SALAD: Skeleton-aware Latent Diffusion for Text-driven Motion Generation and Editing

Conference: CVPR 2025
arXiv: 2503.13836
Code: Project Page
Area: Image Generation/Motion Generation
Keywords: Text-driven Motion Generation, Skeleton-aware Diffusion, Latent Space, Attention Modulation, Zero-shot Editing

TL;DR

This work proposes SALAD, a skeleton-aware latent diffusion model that explicitly models fine-grained interactions among joints, frames, and text using a skeleton-temporal structured VAE and denoiser, and achieves zero-shot text-driven motion editing via cross-attention maps.

Background & Motivation

Text-driven motion generation has important applications in games, movies, and interactive media.
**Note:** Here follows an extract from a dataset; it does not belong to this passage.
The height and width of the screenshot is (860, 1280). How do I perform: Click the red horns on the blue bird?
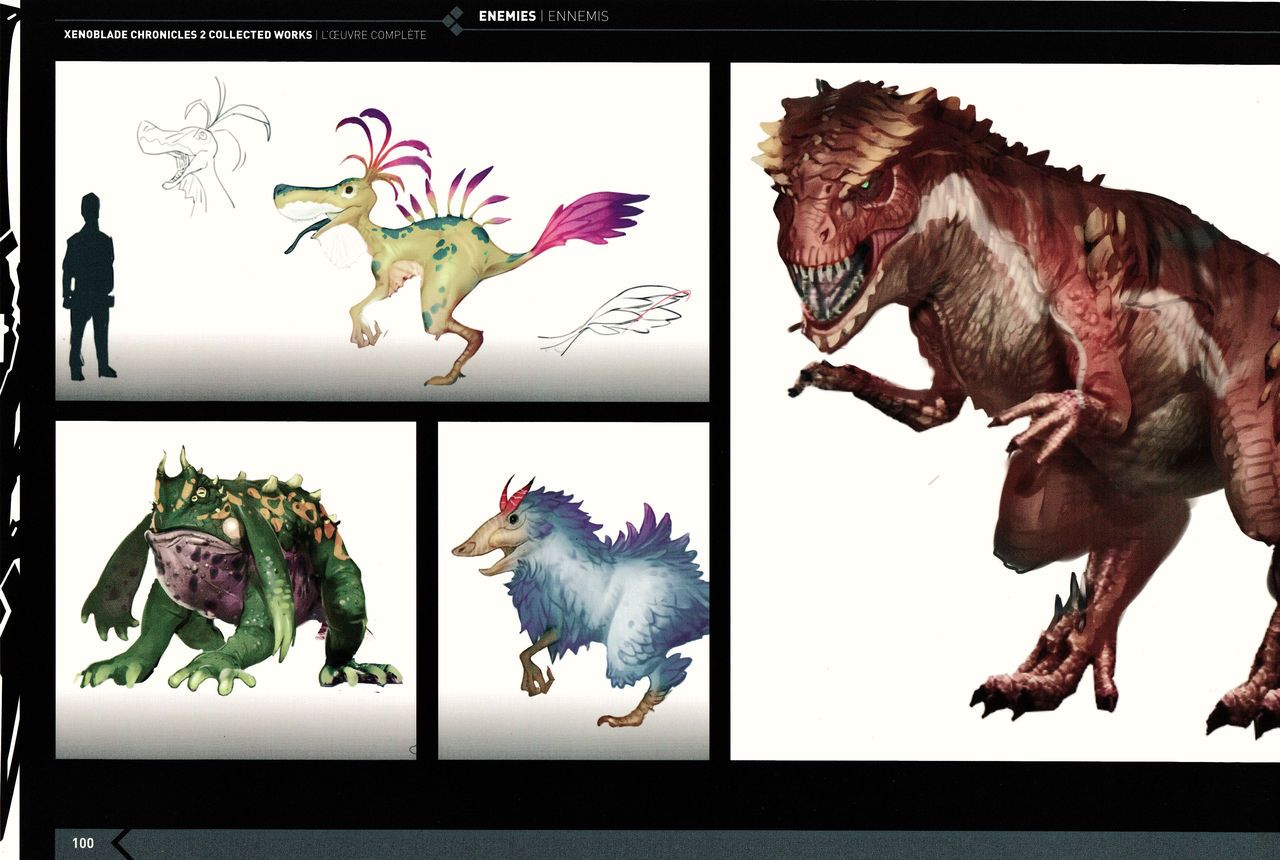tap(515, 494)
Although diffusion models have achieved remarkable progress in this field, existing methods possess two key limitations: (1) representing poses as a single vector ignores spatial interactions among joints, and compressing text into a single vector overlooks word-level nuances, leading to detailed losses in the generated results; (2) pre-trained models lack interpretable intermediate representations, requiring tedious extra efforts such as manual masking, optimization, or fine-tuning for downstream editing tasks.
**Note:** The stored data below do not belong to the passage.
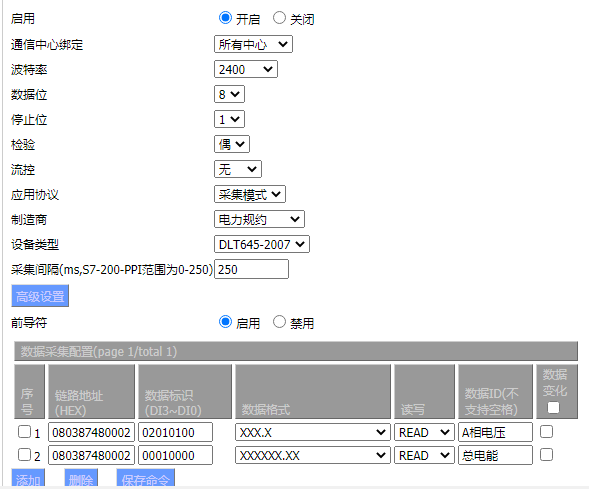This screenshot has width=589, height=489.
Task: Click the 高级设置 button
Action: (40, 296)
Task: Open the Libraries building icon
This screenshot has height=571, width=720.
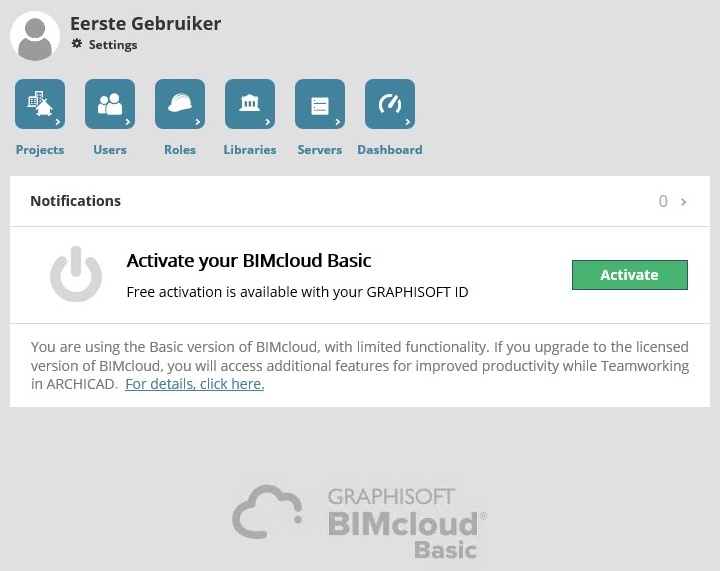Action: [x=250, y=104]
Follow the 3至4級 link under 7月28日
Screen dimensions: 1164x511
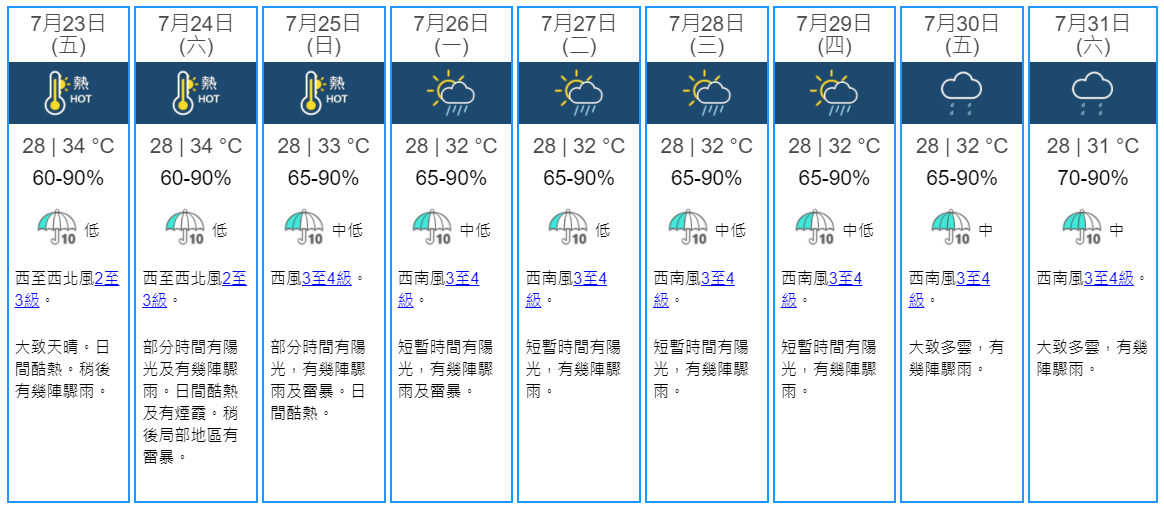click(694, 290)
In the image domain, methods such as Prompt-to-Prompt have demonstrated that cross-attention maps can establish correspondences between text and spatial layouts, thereby enabling zero-shot editing. However, the motion generation field lacks similar capabilities because oversimplified representations restrict the rich interactions between text and motion. SALAD aims to address both problems simultaneously through a skeleton-temporal structured latent space and decoupled attention mechanisms.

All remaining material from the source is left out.